*** Opening of RECORDS SHOWN ***
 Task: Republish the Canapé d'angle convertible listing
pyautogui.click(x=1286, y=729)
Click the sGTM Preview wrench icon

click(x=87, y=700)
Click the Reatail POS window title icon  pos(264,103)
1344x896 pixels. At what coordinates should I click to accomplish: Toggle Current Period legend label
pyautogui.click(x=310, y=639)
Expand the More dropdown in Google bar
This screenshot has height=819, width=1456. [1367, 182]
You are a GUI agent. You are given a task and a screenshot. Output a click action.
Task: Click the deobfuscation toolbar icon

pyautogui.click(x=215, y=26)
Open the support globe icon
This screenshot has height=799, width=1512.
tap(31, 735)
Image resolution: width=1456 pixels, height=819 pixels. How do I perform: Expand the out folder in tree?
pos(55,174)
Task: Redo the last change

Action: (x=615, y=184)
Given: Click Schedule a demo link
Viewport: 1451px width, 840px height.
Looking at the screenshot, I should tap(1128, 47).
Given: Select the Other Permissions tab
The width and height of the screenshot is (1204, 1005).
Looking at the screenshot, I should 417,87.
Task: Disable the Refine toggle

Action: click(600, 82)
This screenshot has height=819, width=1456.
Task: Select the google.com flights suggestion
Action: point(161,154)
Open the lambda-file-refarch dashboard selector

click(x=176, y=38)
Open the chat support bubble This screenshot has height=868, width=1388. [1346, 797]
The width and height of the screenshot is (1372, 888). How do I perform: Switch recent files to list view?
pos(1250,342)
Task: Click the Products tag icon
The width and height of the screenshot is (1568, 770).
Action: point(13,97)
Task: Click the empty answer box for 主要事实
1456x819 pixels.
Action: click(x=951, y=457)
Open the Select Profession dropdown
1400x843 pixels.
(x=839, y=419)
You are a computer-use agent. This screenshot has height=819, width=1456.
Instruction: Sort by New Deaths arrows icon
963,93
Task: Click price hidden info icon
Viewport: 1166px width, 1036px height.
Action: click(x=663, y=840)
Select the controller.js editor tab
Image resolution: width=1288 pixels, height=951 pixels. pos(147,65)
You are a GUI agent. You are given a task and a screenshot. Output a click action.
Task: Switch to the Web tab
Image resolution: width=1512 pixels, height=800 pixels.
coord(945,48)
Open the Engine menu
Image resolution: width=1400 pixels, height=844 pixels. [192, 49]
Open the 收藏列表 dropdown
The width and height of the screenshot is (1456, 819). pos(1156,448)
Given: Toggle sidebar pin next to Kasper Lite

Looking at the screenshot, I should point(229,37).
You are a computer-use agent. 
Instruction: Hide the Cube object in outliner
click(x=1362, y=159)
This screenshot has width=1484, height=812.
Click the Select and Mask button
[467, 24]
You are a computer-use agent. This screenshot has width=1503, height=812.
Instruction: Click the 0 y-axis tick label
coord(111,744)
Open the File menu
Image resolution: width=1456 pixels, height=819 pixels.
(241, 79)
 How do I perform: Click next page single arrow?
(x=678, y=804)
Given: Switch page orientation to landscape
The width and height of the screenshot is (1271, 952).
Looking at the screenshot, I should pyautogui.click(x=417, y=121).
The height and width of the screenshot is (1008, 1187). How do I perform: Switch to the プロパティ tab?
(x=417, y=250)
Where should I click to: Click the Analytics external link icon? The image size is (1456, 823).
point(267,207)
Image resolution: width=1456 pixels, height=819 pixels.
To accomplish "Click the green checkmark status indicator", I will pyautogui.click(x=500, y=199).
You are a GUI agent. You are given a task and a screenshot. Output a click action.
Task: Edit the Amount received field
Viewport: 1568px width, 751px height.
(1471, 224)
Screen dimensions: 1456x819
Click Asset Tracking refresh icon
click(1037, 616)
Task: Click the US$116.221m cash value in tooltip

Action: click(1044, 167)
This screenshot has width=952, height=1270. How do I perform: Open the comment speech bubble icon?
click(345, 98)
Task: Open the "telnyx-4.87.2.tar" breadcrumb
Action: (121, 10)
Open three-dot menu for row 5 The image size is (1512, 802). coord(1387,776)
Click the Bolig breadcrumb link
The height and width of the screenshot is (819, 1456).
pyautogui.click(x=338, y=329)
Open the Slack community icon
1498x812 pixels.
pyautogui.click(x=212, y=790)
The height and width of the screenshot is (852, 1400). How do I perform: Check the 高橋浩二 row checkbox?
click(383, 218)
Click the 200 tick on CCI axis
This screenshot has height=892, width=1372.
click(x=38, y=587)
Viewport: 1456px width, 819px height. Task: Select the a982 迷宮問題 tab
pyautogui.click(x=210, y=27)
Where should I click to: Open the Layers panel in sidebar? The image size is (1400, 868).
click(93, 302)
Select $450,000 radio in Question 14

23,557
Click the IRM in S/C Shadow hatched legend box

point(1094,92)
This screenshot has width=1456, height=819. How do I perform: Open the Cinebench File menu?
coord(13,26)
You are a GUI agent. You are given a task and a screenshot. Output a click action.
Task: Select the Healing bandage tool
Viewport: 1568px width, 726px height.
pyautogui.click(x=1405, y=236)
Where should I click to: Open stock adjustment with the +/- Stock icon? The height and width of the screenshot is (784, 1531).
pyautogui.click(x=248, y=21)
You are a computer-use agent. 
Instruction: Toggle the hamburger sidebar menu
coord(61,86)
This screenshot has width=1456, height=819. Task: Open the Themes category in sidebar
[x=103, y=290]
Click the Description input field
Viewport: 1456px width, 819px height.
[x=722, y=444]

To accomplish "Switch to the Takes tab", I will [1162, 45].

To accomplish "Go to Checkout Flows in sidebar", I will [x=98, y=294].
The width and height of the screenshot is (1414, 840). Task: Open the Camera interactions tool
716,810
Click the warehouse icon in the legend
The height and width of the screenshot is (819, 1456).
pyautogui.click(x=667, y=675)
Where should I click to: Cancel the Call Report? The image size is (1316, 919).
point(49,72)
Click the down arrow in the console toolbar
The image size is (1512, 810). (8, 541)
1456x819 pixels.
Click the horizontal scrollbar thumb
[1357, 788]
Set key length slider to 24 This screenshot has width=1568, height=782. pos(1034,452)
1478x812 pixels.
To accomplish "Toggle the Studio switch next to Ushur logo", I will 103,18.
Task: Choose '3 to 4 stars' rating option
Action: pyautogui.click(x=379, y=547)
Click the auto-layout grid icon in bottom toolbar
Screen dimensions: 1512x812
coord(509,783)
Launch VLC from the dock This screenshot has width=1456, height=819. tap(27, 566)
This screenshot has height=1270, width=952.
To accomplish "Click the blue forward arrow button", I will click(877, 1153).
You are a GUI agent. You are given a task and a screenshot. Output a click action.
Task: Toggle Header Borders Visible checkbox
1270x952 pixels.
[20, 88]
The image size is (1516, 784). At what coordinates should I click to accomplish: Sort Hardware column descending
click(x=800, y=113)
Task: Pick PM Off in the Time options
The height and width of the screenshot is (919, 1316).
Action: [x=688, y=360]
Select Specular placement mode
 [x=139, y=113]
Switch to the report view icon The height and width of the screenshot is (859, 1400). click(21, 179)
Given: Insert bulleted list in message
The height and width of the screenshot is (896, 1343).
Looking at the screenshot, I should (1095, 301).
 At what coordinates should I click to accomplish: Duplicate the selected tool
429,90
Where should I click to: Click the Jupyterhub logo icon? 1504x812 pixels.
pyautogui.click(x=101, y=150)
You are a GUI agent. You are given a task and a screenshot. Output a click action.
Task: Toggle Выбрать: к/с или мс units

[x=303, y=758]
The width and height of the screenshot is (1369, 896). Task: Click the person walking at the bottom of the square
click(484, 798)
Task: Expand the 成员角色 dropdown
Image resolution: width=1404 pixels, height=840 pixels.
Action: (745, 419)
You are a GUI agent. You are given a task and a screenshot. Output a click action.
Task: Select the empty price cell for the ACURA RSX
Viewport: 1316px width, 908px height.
*** Close of RECORDS SHOWN ***
-- TRY IT --
Look through the entries above. Copy out every line holding the word "empty".

-- WRITTEN ANSWER --
Task: Click the empty answer box for 主要事实
Task: Select the empty price cell for the ACURA RSX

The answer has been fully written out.